» Instructions to follow: Output exactly, with nothing added, the entries from the first line through the line with "pixels. tap(160, 271)".

» Exercise inputs:
>>>
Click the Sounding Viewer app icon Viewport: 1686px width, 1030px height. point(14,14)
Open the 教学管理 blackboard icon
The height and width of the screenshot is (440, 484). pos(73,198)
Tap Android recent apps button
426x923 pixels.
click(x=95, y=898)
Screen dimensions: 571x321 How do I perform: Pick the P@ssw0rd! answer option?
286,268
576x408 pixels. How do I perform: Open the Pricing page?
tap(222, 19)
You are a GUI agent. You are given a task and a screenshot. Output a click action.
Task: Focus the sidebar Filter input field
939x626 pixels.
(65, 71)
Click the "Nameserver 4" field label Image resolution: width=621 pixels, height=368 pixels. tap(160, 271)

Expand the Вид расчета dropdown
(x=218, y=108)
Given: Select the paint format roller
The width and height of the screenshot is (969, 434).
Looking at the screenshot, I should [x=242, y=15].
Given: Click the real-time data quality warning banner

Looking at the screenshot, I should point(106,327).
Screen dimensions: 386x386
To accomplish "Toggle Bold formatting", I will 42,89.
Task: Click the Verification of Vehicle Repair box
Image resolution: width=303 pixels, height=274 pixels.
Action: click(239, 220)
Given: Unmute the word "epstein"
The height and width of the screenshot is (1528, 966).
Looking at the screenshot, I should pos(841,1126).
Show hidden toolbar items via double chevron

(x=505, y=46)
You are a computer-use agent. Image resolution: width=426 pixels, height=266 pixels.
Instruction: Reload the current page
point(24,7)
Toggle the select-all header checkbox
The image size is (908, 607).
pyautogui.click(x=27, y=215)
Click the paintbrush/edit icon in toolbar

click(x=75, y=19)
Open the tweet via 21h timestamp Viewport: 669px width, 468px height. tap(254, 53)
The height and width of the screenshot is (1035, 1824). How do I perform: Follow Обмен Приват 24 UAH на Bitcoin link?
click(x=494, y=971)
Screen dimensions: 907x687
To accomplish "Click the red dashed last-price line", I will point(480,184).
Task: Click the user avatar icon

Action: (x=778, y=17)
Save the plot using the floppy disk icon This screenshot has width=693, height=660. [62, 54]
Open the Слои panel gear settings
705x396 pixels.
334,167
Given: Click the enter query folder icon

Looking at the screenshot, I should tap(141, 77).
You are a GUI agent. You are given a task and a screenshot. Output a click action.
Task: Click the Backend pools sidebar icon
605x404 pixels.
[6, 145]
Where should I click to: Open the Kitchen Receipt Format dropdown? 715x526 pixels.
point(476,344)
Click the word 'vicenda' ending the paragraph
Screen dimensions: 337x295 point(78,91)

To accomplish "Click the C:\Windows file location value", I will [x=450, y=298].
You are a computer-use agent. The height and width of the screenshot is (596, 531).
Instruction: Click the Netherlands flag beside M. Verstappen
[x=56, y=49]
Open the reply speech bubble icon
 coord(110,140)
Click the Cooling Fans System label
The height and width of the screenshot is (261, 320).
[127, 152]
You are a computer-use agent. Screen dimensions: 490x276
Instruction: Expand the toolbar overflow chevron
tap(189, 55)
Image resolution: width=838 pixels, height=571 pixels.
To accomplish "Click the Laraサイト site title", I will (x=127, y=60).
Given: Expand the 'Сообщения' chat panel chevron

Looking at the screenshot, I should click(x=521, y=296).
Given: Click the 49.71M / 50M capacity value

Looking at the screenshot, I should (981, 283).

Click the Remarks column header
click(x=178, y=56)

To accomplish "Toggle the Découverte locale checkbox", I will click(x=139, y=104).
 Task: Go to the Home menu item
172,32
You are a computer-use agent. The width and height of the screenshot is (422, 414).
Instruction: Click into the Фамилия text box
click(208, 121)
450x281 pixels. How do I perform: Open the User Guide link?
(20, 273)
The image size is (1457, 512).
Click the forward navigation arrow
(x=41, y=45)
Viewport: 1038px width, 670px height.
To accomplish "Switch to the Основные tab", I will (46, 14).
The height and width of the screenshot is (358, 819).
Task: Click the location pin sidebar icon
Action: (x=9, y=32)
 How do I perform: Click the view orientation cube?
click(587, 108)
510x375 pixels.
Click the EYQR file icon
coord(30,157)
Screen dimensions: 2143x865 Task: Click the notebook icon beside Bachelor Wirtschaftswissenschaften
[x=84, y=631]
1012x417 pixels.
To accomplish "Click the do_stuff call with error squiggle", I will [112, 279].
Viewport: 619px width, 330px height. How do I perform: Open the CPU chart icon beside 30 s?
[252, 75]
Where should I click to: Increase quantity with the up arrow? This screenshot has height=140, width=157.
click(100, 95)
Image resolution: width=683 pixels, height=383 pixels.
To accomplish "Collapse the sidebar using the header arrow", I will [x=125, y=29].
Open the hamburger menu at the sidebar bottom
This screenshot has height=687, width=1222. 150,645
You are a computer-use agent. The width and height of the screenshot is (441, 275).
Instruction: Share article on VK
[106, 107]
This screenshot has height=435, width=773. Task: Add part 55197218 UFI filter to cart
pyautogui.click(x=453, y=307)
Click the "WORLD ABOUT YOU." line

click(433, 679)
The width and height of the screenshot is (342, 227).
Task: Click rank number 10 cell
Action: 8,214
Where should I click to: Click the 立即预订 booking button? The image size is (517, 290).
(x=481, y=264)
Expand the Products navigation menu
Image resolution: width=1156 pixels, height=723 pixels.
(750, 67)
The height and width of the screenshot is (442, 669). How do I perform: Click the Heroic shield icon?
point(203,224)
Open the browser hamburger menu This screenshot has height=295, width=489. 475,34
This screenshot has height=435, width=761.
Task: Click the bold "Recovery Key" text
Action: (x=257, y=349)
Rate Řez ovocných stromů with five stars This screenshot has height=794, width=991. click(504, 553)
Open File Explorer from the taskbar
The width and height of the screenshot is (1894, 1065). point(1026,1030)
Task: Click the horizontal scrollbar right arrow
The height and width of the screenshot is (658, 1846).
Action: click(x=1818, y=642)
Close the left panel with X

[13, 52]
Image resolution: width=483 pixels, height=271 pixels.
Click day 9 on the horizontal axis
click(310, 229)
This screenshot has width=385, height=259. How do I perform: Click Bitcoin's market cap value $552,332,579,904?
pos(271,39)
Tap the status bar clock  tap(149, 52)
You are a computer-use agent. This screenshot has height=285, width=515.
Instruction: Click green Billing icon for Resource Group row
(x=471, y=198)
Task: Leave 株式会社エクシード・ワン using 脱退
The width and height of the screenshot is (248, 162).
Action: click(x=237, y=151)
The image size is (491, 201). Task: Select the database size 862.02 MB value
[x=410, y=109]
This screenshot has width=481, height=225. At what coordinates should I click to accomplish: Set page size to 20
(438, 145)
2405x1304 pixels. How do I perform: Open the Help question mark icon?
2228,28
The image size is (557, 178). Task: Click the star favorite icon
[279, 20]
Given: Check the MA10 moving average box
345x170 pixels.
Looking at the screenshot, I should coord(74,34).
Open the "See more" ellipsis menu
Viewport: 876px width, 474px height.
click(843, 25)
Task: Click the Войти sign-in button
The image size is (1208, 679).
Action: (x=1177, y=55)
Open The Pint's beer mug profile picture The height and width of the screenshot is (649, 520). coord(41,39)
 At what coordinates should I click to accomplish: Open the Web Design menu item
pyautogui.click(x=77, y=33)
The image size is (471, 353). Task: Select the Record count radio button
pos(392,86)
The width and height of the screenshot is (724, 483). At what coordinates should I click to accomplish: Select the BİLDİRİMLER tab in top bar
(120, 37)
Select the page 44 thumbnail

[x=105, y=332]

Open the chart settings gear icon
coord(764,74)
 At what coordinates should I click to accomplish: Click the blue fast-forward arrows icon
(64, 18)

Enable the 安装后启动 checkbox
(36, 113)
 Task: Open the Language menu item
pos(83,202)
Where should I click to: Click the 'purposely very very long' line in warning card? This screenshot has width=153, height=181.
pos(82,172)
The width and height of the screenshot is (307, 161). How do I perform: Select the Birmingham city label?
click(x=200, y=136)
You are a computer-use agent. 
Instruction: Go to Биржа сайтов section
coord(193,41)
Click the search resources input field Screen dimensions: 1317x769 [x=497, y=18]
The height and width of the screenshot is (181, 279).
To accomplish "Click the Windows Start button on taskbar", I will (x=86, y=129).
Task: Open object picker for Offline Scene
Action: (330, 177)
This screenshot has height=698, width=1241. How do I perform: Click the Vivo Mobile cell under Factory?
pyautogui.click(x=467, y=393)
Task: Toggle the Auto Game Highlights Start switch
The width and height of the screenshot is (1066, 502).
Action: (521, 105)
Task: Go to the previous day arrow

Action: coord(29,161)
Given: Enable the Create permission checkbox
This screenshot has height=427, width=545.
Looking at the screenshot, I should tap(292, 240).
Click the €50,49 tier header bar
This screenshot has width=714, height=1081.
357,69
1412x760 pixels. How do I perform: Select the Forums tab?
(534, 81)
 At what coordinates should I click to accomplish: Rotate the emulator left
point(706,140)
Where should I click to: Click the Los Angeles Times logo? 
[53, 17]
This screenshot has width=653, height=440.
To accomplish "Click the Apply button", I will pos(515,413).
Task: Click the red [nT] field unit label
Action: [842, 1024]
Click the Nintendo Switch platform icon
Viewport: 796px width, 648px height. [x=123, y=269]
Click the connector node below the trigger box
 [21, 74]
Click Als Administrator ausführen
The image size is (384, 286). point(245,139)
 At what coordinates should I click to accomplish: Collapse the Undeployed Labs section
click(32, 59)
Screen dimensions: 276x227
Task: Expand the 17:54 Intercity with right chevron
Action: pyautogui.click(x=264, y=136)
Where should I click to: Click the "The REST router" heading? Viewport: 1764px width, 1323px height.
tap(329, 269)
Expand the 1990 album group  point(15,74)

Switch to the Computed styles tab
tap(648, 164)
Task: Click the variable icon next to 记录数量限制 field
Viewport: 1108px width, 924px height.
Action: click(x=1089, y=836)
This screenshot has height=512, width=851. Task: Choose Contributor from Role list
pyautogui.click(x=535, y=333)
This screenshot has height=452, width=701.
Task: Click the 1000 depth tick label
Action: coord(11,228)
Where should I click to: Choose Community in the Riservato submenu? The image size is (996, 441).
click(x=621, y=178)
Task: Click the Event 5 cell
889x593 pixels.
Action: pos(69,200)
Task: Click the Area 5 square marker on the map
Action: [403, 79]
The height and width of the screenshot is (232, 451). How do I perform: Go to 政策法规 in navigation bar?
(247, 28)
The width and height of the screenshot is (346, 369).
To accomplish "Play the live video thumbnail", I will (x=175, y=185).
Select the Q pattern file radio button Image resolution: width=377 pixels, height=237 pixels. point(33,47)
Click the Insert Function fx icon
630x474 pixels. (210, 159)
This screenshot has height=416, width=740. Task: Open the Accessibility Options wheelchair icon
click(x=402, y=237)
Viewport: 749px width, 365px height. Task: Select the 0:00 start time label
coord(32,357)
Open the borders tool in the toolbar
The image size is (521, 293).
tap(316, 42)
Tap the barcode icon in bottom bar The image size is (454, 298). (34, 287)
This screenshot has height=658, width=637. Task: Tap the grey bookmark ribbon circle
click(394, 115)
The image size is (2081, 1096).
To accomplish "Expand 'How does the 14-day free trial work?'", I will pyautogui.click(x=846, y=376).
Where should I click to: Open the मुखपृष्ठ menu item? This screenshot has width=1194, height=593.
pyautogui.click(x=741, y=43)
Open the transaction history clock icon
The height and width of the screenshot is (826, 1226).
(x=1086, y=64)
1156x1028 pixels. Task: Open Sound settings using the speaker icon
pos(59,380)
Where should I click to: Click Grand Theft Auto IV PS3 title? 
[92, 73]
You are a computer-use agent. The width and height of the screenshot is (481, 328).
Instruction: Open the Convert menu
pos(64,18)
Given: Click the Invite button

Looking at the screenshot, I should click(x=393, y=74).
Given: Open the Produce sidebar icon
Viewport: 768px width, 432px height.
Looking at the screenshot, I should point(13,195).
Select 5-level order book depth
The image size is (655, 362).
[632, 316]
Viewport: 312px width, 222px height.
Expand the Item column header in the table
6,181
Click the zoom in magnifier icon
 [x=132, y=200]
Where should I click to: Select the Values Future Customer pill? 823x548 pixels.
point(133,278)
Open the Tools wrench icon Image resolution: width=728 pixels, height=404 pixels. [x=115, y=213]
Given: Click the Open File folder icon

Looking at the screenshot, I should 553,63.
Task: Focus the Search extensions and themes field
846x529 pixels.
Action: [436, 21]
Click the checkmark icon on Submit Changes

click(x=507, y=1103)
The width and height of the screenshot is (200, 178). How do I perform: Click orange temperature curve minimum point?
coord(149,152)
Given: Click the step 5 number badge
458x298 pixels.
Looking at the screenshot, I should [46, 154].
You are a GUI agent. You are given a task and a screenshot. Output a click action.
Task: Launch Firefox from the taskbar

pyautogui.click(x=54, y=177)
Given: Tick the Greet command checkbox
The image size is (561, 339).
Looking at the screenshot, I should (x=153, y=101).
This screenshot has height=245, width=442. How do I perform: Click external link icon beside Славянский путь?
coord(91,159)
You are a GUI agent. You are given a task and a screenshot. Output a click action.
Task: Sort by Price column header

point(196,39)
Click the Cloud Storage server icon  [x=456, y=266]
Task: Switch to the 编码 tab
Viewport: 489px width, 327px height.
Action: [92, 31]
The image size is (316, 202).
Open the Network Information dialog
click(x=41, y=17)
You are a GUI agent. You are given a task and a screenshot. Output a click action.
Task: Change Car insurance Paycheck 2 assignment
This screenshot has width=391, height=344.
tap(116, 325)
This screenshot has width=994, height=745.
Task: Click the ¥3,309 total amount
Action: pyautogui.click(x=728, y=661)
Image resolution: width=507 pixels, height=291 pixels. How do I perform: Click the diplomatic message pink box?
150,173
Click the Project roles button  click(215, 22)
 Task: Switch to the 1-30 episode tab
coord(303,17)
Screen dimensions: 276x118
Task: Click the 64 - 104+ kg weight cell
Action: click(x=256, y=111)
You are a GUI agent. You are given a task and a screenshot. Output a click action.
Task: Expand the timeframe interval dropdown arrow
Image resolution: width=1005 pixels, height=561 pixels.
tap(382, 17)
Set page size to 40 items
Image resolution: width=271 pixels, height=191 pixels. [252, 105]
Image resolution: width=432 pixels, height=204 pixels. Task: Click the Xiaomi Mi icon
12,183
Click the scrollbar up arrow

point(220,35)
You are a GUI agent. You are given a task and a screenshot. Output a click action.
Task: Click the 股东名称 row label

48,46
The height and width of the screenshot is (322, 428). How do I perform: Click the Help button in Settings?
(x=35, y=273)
<<<
» Task response:
Click the Sounding Viewer app icon Viewport: 1686px width, 1030px height. point(14,14)
Open the 教学管理 blackboard icon
The height and width of the screenshot is (440, 484). pos(73,198)
Tap Android recent apps button
426x923 pixels.
click(x=95, y=898)
Screen dimensions: 571x321 How do I perform: Pick the P@ssw0rd! answer option?
286,268
576x408 pixels. How do I perform: Open the Pricing page?
tap(222, 19)
You are a GUI agent. You are given a task and a screenshot. Output a click action.
Task: Focus the sidebar Filter input field
939x626 pixels.
(65, 71)
Click the "Nameserver 4" field label Image resolution: width=621 pixels, height=368 pixels. tap(160, 271)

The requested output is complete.